Google+ may be a punchline in the social-network world, but there’s something seriously wrong with it. For the second time in as many months, Google has announced that Google+ has been hit with another data leak, and this one is way worse than the last.
According to a blog post, some 52.5 million users are affected by this latest data breach, 100X more users than the 500,000 who were exposed during the last data leak. Like last time, affected users had their name, email address, occupation, and age exposed to third-party developers, regardless of whether their account was set to private. Google blames the leak on a bug and says it was fixed within a week of being introduced.
Google says the breach was limited to personal profile information and “did not give developers access to information such as financial data, national identification numbers, passwords, or similar data typically used for fraud or identity theft.” Additionally, it is certain the bug has been patched and claims there is no evidence that developers who had access to the information misused it in any way.
In response, Google will be closing Google+ even earlier.
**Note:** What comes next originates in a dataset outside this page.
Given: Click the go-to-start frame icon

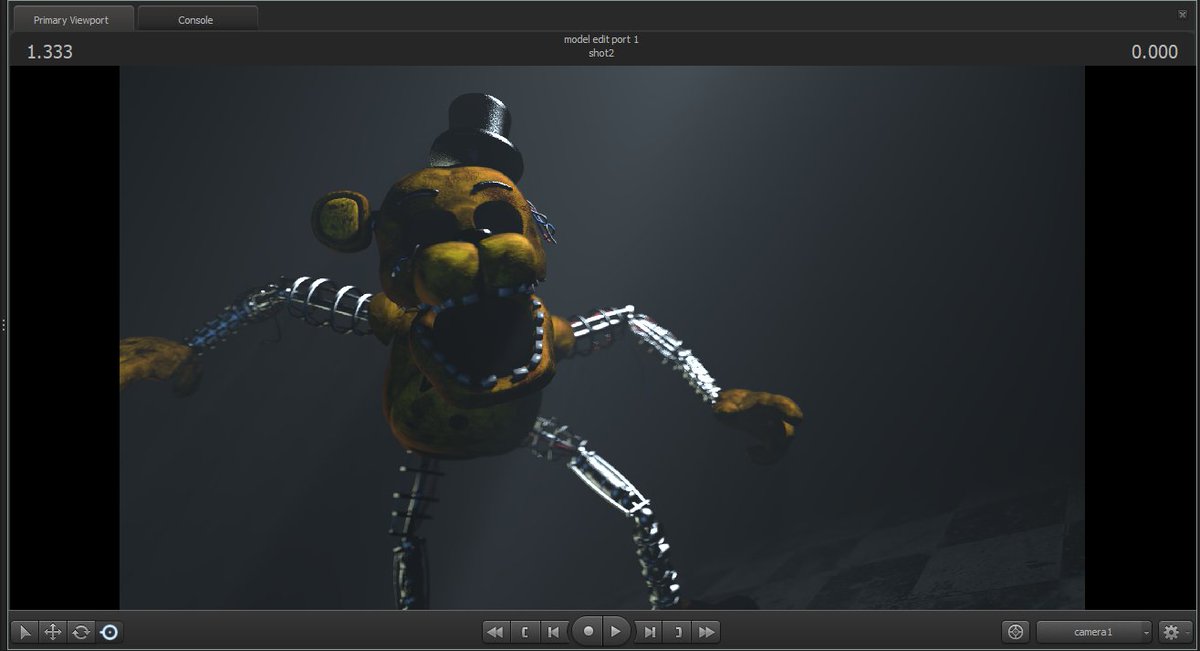Looking at the screenshot, I should pyautogui.click(x=553, y=632).
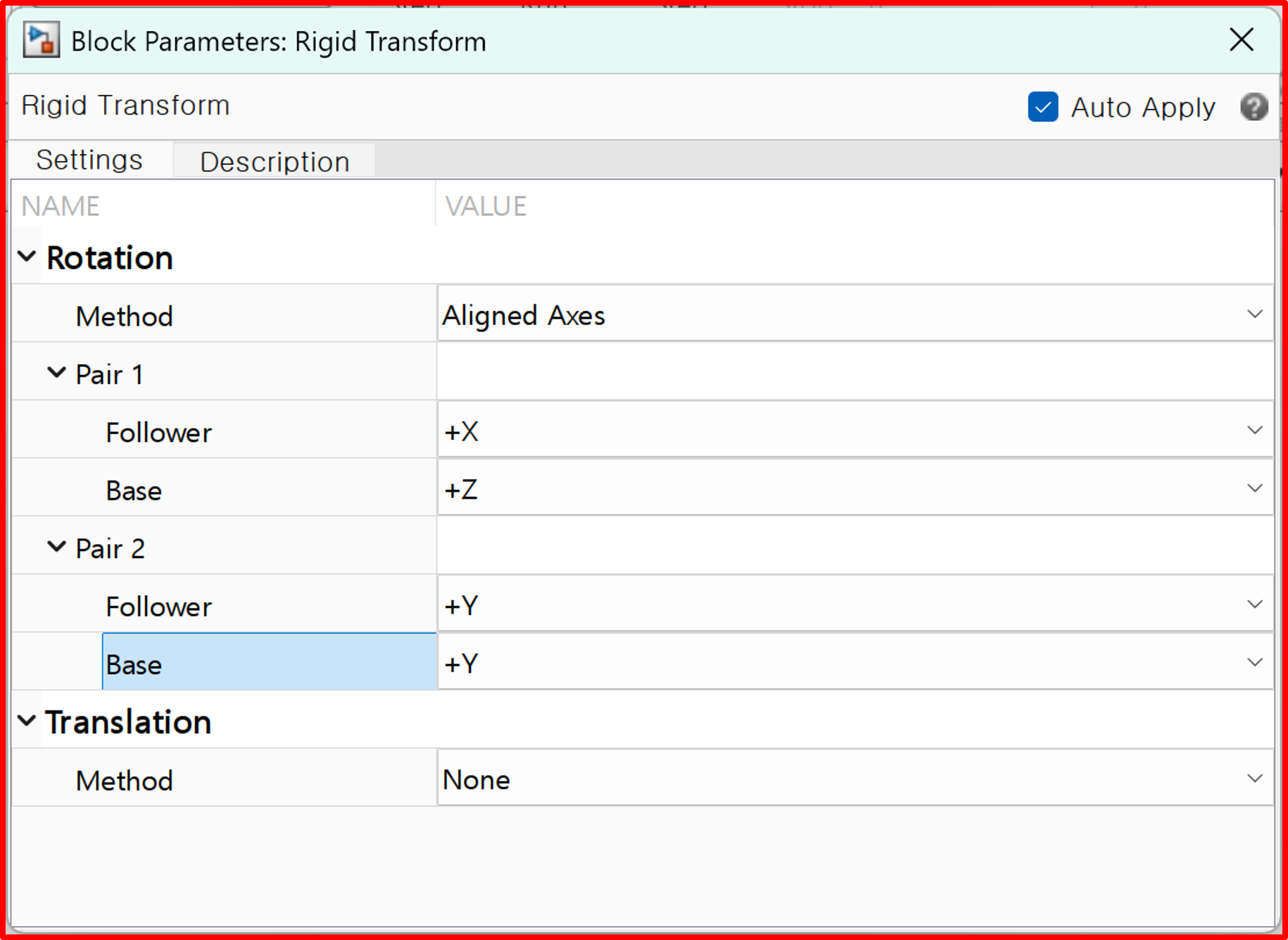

While the company previously announced it would be closing Google+ in August as well as implementing an array of security features, it will now shutter the service in April, four months ahead of schedule. It will also sunset all Google+ APIs within 90 days.
But that’s not good enough. Google itself admits that some 90 percent of all Google+ user sessions are less than five seconds in duration, so if no one’s really using it, why not shut it down right now or at least by the end of 2018? Keeping it open at this point is dangerous to users’ private data, especially considering that both of these breaches involved users whose profiles were set to private.